── DATA ──

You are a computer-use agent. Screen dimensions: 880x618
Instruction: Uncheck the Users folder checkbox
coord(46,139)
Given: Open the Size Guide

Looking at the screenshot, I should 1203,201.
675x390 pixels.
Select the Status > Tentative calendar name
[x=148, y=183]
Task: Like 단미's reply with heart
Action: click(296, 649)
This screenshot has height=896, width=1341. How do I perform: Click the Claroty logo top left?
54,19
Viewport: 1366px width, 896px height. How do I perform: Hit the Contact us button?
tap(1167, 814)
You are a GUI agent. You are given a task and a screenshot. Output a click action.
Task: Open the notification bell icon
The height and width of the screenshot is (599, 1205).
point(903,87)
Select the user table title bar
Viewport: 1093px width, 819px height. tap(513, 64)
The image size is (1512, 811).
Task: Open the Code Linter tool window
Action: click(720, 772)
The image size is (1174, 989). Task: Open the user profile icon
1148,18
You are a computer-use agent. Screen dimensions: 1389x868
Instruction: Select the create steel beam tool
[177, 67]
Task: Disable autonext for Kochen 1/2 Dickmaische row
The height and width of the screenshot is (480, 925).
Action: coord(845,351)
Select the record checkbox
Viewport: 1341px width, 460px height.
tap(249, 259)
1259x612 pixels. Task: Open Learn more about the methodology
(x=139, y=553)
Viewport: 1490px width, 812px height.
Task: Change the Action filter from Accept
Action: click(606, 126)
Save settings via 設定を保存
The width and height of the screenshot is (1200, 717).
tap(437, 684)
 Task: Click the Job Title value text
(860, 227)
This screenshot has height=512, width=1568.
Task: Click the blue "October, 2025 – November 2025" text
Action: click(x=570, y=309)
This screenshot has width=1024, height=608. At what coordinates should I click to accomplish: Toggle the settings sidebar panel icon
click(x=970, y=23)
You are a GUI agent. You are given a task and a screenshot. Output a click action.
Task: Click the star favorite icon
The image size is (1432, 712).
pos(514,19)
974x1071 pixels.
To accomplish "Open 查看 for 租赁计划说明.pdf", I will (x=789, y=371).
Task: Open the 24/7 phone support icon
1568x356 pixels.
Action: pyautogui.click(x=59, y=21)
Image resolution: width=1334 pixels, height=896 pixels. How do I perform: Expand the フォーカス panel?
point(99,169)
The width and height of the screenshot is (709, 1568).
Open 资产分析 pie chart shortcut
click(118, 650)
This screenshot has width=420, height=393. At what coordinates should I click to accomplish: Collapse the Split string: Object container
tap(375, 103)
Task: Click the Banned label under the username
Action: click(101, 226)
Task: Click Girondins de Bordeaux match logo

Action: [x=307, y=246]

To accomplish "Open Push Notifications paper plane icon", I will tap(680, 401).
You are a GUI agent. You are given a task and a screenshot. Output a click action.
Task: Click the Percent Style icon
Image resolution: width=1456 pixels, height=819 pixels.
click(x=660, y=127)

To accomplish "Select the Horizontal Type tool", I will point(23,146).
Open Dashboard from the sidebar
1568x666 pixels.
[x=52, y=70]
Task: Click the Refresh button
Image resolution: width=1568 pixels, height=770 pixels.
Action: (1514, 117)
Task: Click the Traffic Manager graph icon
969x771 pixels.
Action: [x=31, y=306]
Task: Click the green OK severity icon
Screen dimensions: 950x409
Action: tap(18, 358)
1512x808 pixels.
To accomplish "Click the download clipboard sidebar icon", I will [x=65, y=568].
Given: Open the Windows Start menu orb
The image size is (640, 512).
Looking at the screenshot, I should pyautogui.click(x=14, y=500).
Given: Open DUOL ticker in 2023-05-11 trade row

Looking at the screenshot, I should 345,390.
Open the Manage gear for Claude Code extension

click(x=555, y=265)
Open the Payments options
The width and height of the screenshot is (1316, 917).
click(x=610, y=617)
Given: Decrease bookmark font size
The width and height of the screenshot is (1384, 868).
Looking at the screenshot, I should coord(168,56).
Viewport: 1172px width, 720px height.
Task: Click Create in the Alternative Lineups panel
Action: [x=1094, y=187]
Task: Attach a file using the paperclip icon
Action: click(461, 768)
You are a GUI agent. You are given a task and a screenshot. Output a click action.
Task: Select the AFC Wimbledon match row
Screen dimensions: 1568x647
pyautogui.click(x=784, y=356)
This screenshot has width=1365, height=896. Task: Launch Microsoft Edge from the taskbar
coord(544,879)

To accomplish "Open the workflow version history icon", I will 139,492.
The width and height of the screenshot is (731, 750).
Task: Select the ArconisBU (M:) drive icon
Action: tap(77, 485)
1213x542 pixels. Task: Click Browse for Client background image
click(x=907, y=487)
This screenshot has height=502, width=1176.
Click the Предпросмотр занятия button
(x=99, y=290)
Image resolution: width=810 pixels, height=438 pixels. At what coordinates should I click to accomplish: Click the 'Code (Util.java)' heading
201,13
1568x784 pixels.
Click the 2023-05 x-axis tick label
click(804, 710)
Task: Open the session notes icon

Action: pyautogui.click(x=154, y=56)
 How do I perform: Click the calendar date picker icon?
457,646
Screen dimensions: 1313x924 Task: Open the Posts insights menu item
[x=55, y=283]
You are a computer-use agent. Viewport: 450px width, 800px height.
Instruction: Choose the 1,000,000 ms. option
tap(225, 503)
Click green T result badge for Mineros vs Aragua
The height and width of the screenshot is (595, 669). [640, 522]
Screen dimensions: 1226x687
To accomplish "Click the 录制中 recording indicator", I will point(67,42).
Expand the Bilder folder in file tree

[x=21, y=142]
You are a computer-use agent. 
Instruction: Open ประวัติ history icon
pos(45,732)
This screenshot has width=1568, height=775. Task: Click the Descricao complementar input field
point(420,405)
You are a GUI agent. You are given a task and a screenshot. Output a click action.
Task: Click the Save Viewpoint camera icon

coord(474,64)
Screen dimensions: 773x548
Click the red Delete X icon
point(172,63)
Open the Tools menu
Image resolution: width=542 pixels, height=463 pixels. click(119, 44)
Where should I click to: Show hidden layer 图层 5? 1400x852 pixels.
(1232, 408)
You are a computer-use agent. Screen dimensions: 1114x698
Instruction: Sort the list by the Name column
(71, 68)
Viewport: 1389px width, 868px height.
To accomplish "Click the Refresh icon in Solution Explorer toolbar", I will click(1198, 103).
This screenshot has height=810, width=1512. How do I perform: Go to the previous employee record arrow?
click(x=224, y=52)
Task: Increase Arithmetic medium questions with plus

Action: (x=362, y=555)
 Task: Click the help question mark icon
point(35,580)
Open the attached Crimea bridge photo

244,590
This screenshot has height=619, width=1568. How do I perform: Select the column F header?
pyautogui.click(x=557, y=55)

───

**YOUR OBJECTIVE**
Format the material above, from its first line through the line containing "Action: click(720, 772)", as a numbered list. Leave out the blank lines.

**RESULT OF THE TASK**
1. You are a computer-use agent. Screen dimensions: 880x618
2. Instruction: Uncheck the Users folder checkbox
3. coord(46,139)
4. Given: Open the Size Guide
5. Looking at the screenshot, I should 1203,201.
6. 675x390 pixels.
7. Select the Status > Tentative calendar name
8. [x=148, y=183]
9. Task: Like 단미's reply with heart
10. Action: click(296, 649)
11. This screenshot has height=896, width=1341. How do I perform: Click the Claroty logo top left?
12. 54,19
13. Viewport: 1366px width, 896px height. How do I perform: Hit the Contact us button?
14. tap(1167, 814)
15. You are a GUI agent. You are given a task and a screenshot. Output a click action.
16. Task: Open the notification bell icon
17. The height and width of the screenshot is (599, 1205).
18. point(903,87)
19. Select the user table title bar
20. Viewport: 1093px width, 819px height. tap(513, 64)
21. The image size is (1512, 811).
22. Task: Open the Code Linter tool window
23. Action: click(720, 772)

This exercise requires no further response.